What is bad about the bitcoin split is that this new Bitcoin Cash imposes its own demands on the system, requiring processing resources that are essentially available to a few organizations that possess the triptych: monstrous CPU farms fed by cheap electricity and maintained by an inexpensive but highly-skilled workforce. It has long been a concern that consolidation of processing power in this way will remove the neutrality of Bitcoin and other blockchain transactions, giving certain parties authority and decision-making power over which transactions get processed and when.

Also bad is the marketplace confusion. Currently there are more stories in the mainstream media about blockchain-based failures than there are of successes. The robberies, hackings and acrimonious splits get more headline space than do the major achievements and developments. For example, the very recent announcement by Bank of America of its successful filing of patents for distributed ledger technology will be noticed only by industry insiders. This is just one of hundreds of actions being taken by banks, governments and organizations around the world who are literally walking the walk and putting blockchain to work.

Every revolutionary technology must go through these phases. To borrow Bruce Tuckman’s famous team-dynamics terminology, it’s about “forming, storming, norming, and performing.” We are currently in the storming phase here in Team Blockchain.

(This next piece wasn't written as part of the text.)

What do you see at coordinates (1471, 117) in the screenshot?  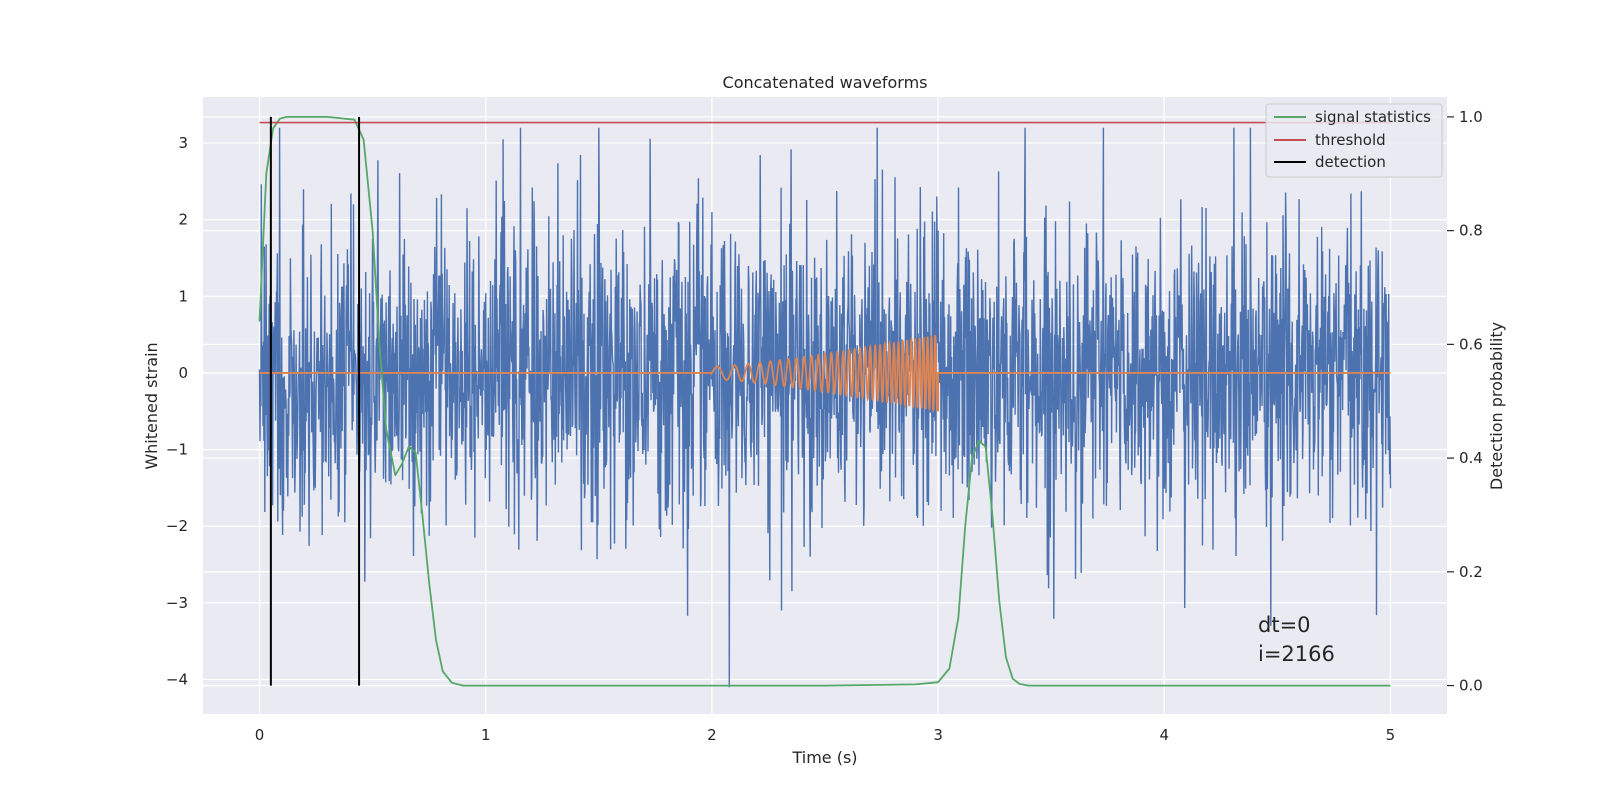 I see `y-tick-label-right: 1.0` at bounding box center [1471, 117].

But for average consumers, including the majority who have a hard time distinguishing Bitcoin from Apple Pay, the divisiveness and uncertainty of this storming phase, fueled this moment by the bitcoin split, will only serve to slow down public acceptance, which in turn has the potential to drag adoption momentum in both retail and B2B spheres.

It is unlikely that Bitcoin Cash will die away, any more so than Ethereum Classic. Both currencies have merits that make them entirely capable of overtaking their predecessors in the way that Netflix beat its own mail-delivered DVDs, which themselves beat VHS which had already beaten BetaMax tapes. Or how Spotify ate everything that occurred since the phonograph record. But for Spotify to thrive, we had to have Napster. SnapChat needed MySpace. And virtual currencies are currently hashing this out (pun intended).

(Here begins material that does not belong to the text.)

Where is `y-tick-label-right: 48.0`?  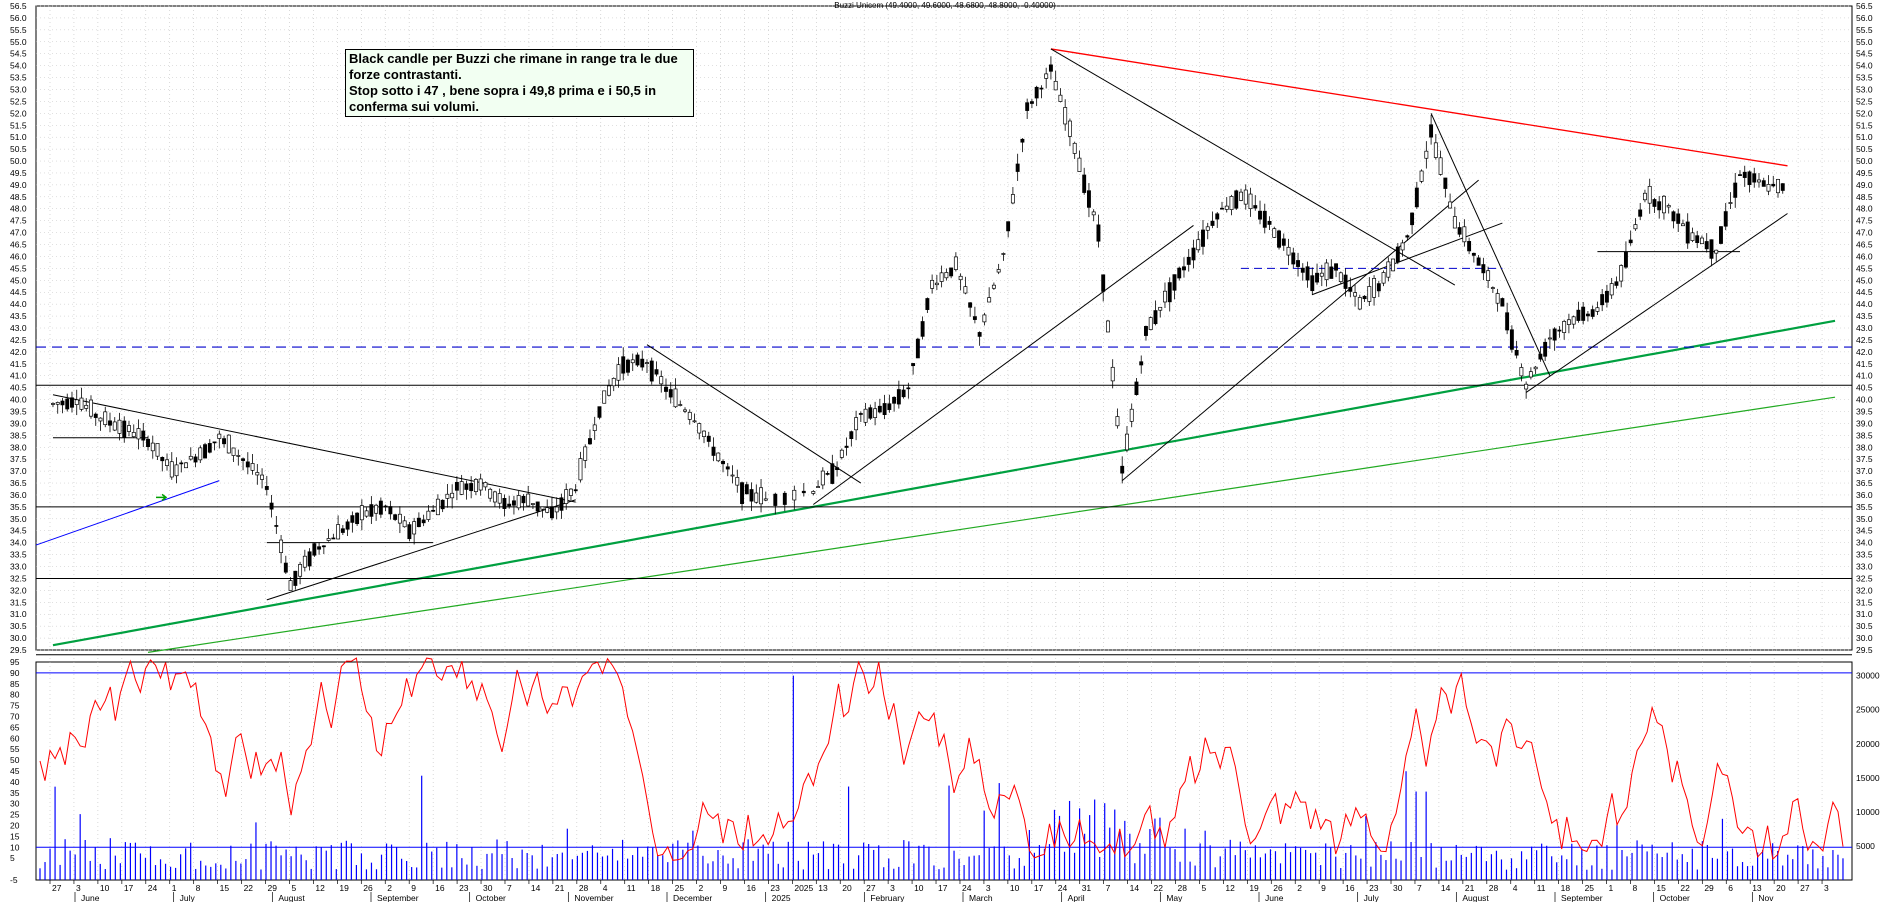 y-tick-label-right: 48.0 is located at coordinates (1864, 209).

The days and weeks ahead will obviously be the sole judges of the success of any of these evolving technologies, as well as their rivals and progeny. They have already spawned a fast-moving marketplace for token-based ICOs, but what is most interesting is how fast the established governing bodies are striving to keep up and adopt, rather than resist this change. The SEC, for example, recently ruled tokens to be securities in the context of ICOs – a fast and prescient move for a branch of government. And similarly, banks around the world are watching with interest as the bitcoin split happens before their eyes. This type of heavy presence from the established financial world will ironically go a long way towards legitimizing the ultimate winner of the cryptocurrency evolutionary struggle.